» **Data supplied**:
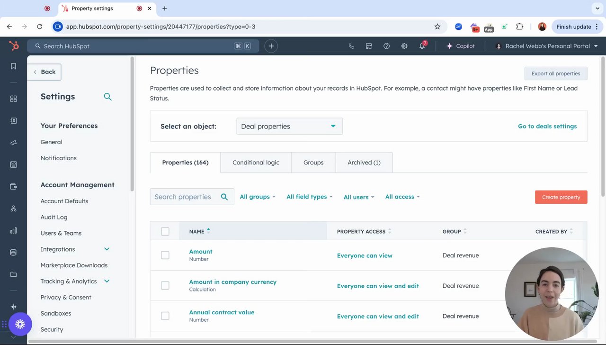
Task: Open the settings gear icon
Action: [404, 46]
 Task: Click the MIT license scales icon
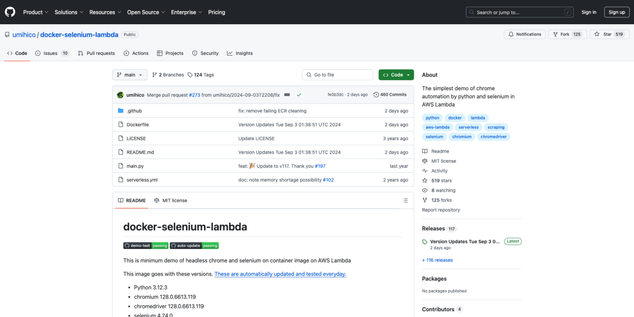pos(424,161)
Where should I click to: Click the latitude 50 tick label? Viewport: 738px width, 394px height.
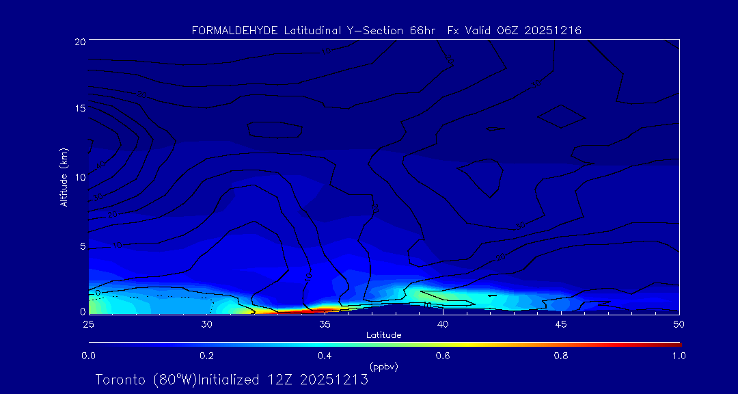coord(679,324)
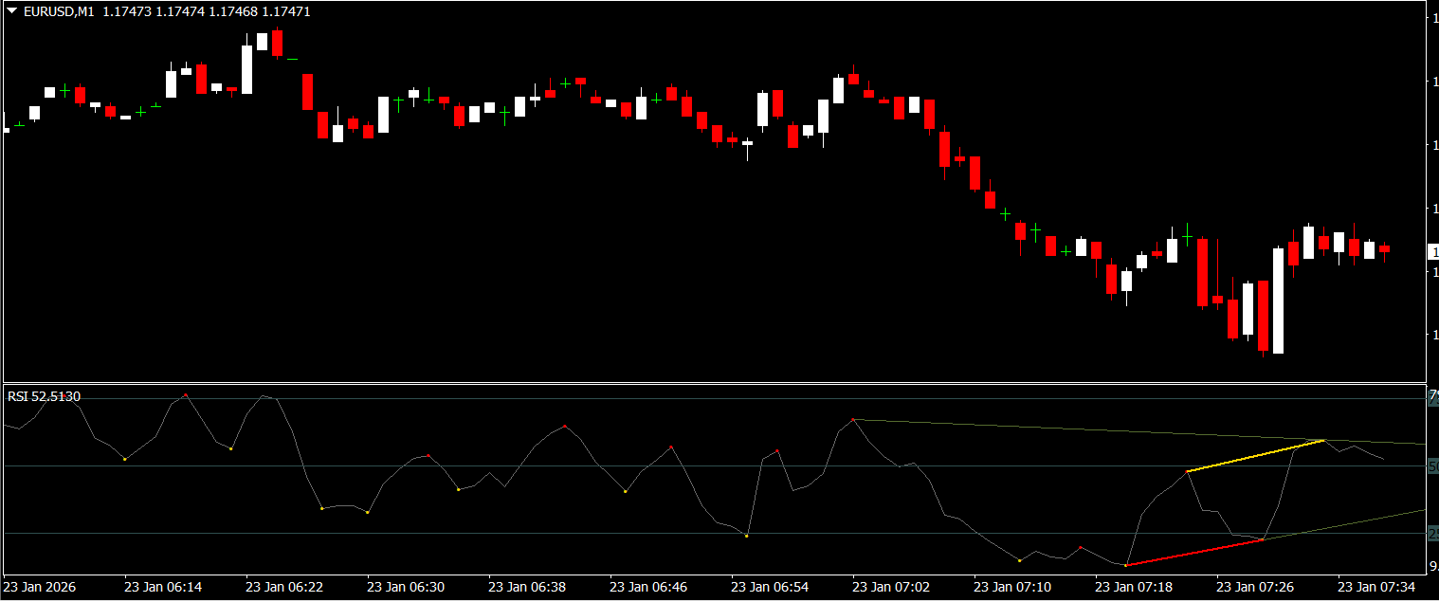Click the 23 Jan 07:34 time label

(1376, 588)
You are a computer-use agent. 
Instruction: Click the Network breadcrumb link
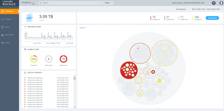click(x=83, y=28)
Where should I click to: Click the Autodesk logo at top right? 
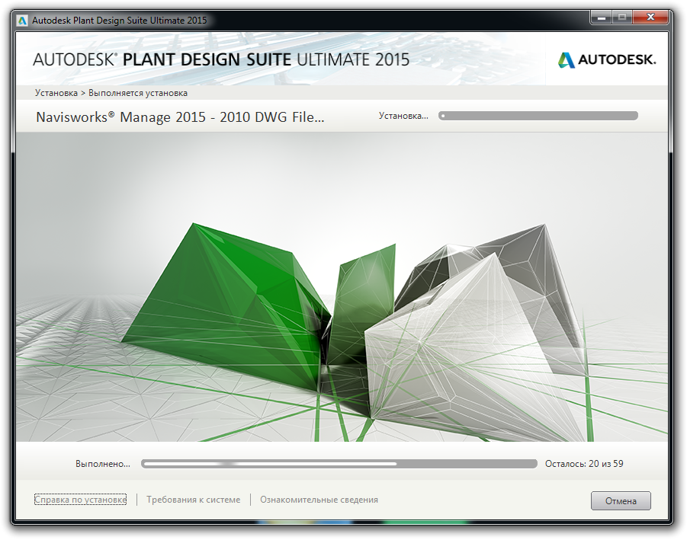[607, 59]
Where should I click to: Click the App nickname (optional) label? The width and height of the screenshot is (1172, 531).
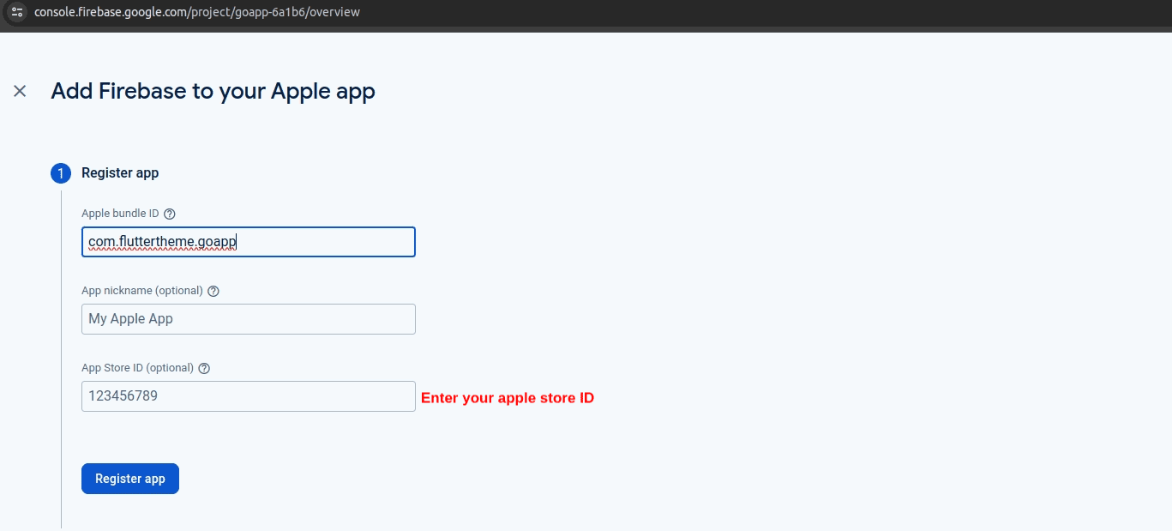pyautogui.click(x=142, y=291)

» **Your instructions**: When you reach the line that contains "Where should I click to: Click the Autodesk", start reproducing, and continue word for word to the end of the records; skip all pictures.

» **Response area**:
Where should I click to: Click the Autodesk logo at top right? 
[607, 59]
Where should I click to: Click the App nickname (optional) label? The width and height of the screenshot is (1172, 531).
pyautogui.click(x=142, y=291)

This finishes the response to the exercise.